Apache Druid is a real-time analytical database designed to quickly query and analyze large data sets (” OLAP “queries).

Druid is most commonly used as a database to support real-time uptake, high query performance, and high stability in application scenarios. For example, Druid is often used as a data source for graphical analysis tools to provide data, or when there is a need for a back-end API with high clustering and high concurrency. Druid is also well suited for event-oriented data.

Common systems that can use Druid as a data source include:

  • Click traffic Analytics (Web or mobile analytics)
  • Network Monitoring and Analysis (Network Performance Monitoring)
  • Server Storage Specifications
  • Supply Chain Analysis (Production data indicators)
  • Application performance index
  • Digital advertising analysis
  • Business Integration/OLAP

Druid’s core architecture combines the concepts of data warehouses (Data warehouses), timeseries Databases (TIMESeries Databases), and log Analysis Systems (LogSearch Systems).

If you are not familiar with the various data types and databases above, we recommend that you do some searching to understand some of the definitions and features provided.

Some of Druid’s key features include:

  1. Columnar Storage Format Druid uses Columnar storage, which means it only needs to query for specific columns in a particular data query. This design greatly improves the performance of partial column query scenarios.

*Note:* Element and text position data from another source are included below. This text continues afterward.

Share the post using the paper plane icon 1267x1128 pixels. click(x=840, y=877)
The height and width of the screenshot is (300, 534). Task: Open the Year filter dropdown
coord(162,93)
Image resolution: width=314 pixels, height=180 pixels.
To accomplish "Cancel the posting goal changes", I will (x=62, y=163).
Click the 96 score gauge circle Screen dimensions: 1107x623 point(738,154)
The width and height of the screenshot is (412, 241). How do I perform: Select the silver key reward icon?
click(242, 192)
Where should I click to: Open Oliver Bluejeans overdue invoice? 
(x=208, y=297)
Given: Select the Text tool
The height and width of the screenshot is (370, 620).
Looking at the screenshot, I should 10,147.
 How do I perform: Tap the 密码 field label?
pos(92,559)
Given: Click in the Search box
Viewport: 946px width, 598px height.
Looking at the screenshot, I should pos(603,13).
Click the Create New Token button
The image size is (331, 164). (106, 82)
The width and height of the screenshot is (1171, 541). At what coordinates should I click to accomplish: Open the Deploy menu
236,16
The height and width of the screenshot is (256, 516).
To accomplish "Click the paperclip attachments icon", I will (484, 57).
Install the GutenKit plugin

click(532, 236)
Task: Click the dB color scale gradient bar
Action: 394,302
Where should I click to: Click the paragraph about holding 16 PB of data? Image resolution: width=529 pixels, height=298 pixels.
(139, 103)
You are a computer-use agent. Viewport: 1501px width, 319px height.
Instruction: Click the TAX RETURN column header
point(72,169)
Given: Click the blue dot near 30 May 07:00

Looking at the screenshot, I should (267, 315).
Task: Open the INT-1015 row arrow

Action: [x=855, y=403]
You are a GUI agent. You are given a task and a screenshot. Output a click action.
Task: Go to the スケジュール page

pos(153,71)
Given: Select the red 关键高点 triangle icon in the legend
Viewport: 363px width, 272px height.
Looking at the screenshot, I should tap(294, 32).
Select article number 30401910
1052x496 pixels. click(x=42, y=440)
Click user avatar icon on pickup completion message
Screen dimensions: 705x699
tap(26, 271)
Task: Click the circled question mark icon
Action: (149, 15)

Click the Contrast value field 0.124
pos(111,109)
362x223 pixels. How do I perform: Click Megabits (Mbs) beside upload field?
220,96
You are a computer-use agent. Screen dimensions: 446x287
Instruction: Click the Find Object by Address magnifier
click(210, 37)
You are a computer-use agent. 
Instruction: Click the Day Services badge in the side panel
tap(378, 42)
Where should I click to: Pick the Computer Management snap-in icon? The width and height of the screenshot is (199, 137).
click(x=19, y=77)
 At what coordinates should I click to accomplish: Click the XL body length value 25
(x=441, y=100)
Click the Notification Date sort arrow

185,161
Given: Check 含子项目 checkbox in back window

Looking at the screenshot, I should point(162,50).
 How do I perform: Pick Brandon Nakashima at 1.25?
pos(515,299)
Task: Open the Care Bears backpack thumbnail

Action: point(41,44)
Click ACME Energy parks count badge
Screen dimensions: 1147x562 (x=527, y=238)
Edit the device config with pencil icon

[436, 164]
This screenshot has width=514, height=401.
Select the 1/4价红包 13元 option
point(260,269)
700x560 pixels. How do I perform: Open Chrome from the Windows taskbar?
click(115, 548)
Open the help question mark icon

In addition, each column of data is stored optimally for a specific data type, enabling fast scanning and aggregation.
  2. Scalable distributed systems Druid is typically deployed in clusters of tens to hundreds of servers and can provide millions of levels of data imports per second and hold trillions of data, while providing query delays ranging from 100ms to a few seconds.
  3. High-performance Massively Parallel processing Druid can process queries in parallel in the whole cluster.
  4. Realtime or batch ingestion Druid can import ingestion databases in Realtime (data that has been imported and ingested can be immediately queried) or import ingestion data in batches.
  5. Self-healing, self-balancing, easy to operate for cluster operators, to scale the cluster simply add or remove services, the cluster will automatically rebalance itself in the background without causing any downtime. If any Druid server fails, the system automatically bypasses the damaged node and keeps running uninterrupted. Druid is designed to run 7 by 24 without requiring scheduled outages for any reason (such as configuration changes or software updates).
  6. Cloud-native, fault-tolerant architecture that won’t lose data once Druid gets it, The obtained data will be stored securely in deep storage (usually cloud storage, HDFS, or shared file systems). Even if a single Druid service fails, your data can be recovered from deep storage. For limited failures that affect only a few Druid services, a saved copy ensures that queries can still be made during system recovery.
  7. Druid uses Roaring or Just a few pages to compress bitmap Indexes, which are later created to support fast filtering and searching across multiple columns.
  8. Druid first partitions data by Time. It can also be partitioned by other fields. This means that time-based queries will only access partitions that match the query time range, which greatly improves time-based data processing performance.
  9. Approximate algorithmsDruid applies approximationscount-distinct, approximate sorting and approximate histogram and quantile calculation algorithm. These algorithms have a limited memory footprint and are usually much faster than accurate calculations. For scenarios where precision is more important than speed, Druid also provides exact count-distinct and exact ranking.
  10. Druid provides optional summarization of data during the data ingest phase. This summarization partially preaggregates your data, resulting in significant cost savings and improved performance.